:: LISTED RECORDS

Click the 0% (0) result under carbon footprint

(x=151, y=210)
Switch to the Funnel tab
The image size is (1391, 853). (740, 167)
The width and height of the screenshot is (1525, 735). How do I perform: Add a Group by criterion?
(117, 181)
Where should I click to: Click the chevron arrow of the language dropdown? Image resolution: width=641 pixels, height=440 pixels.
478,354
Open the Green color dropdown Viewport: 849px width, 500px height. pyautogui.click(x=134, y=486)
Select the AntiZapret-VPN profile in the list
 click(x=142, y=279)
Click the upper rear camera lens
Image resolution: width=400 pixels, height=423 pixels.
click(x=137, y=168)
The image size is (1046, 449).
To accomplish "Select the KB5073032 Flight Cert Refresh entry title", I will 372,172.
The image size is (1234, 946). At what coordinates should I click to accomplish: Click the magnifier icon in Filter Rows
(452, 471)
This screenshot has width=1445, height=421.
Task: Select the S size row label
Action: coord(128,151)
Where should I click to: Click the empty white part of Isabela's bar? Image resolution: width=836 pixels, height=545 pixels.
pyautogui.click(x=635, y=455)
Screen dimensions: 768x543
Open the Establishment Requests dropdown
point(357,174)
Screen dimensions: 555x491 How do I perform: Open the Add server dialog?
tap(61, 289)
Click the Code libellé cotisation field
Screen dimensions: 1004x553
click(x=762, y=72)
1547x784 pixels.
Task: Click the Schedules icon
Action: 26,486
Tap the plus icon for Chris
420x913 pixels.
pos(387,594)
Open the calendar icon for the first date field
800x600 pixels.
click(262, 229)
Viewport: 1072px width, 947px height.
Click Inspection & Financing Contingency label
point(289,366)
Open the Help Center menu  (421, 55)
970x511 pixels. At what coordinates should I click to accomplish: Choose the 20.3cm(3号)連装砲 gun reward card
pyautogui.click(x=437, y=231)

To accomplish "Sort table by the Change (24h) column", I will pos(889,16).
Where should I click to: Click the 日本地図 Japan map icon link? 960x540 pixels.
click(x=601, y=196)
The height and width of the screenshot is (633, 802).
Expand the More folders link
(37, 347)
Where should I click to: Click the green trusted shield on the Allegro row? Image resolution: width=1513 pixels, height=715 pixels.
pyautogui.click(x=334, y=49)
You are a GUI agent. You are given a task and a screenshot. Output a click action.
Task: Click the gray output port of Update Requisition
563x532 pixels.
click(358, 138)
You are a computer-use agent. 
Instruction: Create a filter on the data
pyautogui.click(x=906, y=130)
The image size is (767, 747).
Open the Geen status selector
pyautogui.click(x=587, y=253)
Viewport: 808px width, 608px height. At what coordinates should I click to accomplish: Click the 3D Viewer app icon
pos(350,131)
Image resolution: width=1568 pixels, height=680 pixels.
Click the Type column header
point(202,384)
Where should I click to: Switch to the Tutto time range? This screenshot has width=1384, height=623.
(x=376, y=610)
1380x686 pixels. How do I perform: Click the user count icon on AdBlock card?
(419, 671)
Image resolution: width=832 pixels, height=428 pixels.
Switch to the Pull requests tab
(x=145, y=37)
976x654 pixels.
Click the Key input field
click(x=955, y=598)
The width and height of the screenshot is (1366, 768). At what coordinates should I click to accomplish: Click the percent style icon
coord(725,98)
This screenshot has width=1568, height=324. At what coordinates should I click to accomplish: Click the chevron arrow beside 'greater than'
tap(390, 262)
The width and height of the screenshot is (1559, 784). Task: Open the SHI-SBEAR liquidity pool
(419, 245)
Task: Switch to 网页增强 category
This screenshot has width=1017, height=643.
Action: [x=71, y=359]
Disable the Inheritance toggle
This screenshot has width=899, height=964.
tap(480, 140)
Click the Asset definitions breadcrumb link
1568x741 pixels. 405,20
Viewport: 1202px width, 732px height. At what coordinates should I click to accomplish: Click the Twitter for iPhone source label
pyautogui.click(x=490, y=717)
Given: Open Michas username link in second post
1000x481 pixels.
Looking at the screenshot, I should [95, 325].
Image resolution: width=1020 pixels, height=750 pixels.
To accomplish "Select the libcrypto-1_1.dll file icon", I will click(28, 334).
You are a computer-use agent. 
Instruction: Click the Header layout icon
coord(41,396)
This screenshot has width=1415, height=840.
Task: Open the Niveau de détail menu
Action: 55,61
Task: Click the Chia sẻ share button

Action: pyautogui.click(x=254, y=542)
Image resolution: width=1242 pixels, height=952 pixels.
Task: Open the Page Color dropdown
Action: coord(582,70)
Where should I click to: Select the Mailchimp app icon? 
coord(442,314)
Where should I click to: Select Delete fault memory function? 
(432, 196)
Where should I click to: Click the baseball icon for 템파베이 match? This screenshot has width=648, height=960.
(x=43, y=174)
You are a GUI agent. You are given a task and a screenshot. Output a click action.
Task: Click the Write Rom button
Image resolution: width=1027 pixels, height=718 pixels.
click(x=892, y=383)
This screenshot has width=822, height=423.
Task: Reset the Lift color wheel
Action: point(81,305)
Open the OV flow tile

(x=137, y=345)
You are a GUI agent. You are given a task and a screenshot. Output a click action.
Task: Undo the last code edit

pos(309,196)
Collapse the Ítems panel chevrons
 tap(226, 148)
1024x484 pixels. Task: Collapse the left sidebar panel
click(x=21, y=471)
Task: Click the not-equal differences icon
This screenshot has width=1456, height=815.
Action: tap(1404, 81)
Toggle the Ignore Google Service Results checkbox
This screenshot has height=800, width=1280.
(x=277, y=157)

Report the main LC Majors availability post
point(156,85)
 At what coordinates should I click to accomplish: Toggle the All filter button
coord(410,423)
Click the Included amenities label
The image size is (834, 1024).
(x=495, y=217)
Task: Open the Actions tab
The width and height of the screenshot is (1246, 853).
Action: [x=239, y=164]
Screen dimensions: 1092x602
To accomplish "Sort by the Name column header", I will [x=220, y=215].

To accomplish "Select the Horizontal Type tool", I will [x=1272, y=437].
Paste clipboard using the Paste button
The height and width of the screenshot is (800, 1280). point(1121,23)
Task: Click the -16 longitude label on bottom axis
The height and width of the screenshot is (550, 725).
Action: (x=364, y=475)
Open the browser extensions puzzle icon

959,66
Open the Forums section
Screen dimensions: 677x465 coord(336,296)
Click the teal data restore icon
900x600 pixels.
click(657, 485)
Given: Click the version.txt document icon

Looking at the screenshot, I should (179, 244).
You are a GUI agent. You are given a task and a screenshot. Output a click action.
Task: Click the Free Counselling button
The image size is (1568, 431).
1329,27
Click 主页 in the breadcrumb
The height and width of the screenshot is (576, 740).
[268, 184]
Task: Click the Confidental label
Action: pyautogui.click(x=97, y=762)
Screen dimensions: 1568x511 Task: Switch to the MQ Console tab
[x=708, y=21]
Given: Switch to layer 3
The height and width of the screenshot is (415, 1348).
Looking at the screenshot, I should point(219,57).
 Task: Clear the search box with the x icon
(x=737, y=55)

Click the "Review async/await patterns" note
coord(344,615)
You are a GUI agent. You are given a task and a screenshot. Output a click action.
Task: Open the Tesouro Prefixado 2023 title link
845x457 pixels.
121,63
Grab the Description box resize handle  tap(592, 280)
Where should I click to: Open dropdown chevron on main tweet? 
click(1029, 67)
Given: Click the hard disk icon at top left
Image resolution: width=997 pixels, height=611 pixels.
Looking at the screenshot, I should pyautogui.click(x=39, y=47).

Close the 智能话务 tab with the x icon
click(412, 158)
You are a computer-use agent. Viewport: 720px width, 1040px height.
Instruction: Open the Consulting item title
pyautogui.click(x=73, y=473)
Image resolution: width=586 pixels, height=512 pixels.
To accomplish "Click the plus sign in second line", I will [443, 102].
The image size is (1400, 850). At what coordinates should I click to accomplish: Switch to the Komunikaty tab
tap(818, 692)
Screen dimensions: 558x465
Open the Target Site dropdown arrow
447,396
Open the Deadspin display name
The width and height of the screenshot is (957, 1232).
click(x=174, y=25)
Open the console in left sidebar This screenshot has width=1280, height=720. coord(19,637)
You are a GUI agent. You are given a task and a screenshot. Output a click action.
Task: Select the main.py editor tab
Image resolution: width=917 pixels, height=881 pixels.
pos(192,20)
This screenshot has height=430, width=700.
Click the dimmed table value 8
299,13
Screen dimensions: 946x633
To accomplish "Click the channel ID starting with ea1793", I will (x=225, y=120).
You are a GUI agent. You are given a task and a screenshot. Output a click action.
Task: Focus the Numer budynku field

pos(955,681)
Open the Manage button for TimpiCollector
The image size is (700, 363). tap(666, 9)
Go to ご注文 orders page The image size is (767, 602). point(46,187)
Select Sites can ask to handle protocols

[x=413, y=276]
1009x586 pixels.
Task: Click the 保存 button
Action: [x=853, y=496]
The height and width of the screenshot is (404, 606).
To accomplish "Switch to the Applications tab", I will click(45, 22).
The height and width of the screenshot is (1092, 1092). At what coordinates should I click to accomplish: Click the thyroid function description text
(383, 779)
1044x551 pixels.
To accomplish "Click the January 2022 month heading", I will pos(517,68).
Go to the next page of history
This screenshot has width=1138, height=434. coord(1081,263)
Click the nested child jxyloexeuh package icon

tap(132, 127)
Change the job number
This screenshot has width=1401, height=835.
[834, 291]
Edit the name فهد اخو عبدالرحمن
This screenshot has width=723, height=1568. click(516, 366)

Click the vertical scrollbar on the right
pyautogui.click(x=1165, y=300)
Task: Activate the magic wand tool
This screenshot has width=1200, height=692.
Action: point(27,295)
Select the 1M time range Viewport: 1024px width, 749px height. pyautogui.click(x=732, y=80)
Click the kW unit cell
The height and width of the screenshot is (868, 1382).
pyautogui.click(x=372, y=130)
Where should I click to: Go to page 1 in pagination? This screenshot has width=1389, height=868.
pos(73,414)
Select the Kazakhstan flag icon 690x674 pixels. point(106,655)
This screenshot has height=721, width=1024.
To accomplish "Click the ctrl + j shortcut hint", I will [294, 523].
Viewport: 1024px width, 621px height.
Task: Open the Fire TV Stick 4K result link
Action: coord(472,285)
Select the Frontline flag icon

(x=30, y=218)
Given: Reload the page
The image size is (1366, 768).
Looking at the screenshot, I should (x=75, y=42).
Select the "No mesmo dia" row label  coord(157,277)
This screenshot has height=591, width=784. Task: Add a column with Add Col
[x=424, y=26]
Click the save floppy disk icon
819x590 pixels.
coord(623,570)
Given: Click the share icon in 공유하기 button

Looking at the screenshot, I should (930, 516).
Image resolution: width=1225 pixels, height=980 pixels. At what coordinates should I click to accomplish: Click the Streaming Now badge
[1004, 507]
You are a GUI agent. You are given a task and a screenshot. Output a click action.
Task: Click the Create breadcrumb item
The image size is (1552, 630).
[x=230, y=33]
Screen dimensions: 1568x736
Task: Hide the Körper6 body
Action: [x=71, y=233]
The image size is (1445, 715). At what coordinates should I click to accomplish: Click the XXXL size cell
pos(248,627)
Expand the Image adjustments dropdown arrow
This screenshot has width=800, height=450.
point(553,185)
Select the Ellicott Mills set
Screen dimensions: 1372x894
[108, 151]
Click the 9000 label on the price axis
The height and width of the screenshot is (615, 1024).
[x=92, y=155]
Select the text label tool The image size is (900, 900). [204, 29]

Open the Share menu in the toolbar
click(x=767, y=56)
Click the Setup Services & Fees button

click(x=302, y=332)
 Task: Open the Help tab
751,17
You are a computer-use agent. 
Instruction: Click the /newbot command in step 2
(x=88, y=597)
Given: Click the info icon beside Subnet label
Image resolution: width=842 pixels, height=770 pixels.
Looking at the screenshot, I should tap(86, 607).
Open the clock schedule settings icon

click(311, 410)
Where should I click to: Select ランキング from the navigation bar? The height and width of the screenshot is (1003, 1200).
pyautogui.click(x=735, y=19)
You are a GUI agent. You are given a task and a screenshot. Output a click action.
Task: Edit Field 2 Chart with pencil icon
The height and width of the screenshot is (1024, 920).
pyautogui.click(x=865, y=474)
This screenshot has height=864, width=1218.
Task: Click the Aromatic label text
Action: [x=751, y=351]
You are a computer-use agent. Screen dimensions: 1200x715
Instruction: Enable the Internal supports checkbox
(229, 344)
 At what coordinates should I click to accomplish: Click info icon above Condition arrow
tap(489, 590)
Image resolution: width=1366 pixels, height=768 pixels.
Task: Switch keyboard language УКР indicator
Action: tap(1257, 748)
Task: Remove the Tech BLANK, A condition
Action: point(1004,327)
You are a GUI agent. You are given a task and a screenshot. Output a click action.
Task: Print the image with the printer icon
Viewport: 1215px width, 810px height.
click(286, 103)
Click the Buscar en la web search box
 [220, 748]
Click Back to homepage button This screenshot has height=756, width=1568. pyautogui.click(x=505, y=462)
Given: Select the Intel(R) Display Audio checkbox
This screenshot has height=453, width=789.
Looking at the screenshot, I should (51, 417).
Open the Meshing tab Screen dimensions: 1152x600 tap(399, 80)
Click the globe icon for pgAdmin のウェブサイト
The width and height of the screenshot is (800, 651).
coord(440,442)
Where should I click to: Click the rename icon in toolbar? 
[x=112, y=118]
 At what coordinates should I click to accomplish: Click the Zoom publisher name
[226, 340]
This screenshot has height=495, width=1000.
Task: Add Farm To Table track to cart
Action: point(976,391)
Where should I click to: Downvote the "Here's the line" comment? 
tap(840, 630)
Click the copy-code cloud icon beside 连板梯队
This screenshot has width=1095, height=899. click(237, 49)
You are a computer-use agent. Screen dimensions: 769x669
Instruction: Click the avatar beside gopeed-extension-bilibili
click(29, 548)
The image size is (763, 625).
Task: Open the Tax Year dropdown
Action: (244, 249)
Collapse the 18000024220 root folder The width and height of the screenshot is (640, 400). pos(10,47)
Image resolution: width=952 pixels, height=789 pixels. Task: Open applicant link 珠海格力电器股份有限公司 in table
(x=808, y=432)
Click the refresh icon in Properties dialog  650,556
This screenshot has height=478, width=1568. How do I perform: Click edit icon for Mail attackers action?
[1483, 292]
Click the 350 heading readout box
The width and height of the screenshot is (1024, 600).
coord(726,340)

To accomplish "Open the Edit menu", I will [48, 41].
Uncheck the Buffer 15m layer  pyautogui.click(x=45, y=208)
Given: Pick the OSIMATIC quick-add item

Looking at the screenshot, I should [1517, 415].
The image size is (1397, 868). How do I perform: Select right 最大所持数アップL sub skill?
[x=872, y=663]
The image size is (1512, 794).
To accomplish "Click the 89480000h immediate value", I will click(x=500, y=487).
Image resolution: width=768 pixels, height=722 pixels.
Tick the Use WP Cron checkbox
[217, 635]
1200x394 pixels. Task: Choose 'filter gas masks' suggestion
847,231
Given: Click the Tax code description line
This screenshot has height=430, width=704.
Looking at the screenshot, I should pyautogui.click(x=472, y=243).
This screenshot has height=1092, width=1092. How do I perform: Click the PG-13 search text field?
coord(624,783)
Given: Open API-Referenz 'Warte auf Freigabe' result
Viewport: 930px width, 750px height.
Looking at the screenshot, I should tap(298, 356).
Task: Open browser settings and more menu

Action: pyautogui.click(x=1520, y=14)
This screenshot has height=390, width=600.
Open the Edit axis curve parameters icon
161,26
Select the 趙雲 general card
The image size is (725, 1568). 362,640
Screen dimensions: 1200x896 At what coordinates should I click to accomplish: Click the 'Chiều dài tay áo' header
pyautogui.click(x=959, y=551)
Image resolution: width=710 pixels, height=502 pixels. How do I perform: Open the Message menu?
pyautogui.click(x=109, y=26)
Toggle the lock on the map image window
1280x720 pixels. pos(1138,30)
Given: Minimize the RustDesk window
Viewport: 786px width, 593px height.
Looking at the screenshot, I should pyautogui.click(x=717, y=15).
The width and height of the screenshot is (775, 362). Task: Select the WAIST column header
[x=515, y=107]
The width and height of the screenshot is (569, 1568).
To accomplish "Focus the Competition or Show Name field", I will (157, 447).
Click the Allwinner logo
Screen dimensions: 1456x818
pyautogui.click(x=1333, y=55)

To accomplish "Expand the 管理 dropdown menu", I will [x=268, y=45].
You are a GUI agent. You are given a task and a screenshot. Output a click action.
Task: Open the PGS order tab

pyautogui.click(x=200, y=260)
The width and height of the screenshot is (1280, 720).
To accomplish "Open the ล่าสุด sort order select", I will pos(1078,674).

::::

YOUR TASK = Where the line holding "You are a computer-use agent. Screen dimensions: 1200x715" appears in the listing above, start reproducing exactly, and end with the line holding "Click the refresh".

OUTPUT OF THE TASK =
You are a computer-use agent. Screen dimensions: 1200x715
Instruction: Enable the Internal supports checkbox
(229, 344)
 At what coordinates should I click to accomplish: Click info icon above Condition arrow
tap(489, 590)
Image resolution: width=1366 pixels, height=768 pixels.
Task: Switch keyboard language УКР indicator
Action: tap(1257, 748)
Task: Remove the Tech BLANK, A condition
Action: point(1004,327)
You are a GUI agent. You are given a task and a screenshot. Output a click action.
Task: Print the image with the printer icon
Viewport: 1215px width, 810px height.
click(286, 103)
Click the Buscar en la web search box
 [220, 748]
Click Back to homepage button This screenshot has height=756, width=1568. pyautogui.click(x=505, y=462)
Given: Select the Intel(R) Display Audio checkbox
This screenshot has height=453, width=789.
Looking at the screenshot, I should (51, 417).
Open the Meshing tab Screen dimensions: 1152x600 tap(399, 80)
Click the globe icon for pgAdmin のウェブサイト
The width and height of the screenshot is (800, 651).
coord(440,442)
Where should I click to: Click the rename icon in toolbar? 
[x=112, y=118]
 At what coordinates should I click to accomplish: Click the Zoom publisher name
[226, 340]
This screenshot has height=495, width=1000.
Task: Add Farm To Table track to cart
Action: point(976,391)
Where should I click to: Downvote the "Here's the line" comment? 
tap(840, 630)
Click the copy-code cloud icon beside 连板梯队
This screenshot has width=1095, height=899. click(237, 49)
You are a computer-use agent. Screen dimensions: 769x669
Instruction: Click the avatar beside gopeed-extension-bilibili
click(29, 548)
The image size is (763, 625).
Task: Open the Tax Year dropdown
Action: (244, 249)
Collapse the 18000024220 root folder The width and height of the screenshot is (640, 400). pos(10,47)
Image resolution: width=952 pixels, height=789 pixels. Task: Open applicant link 珠海格力电器股份有限公司 in table
(x=808, y=432)
Click the refresh icon in Properties dialog  650,556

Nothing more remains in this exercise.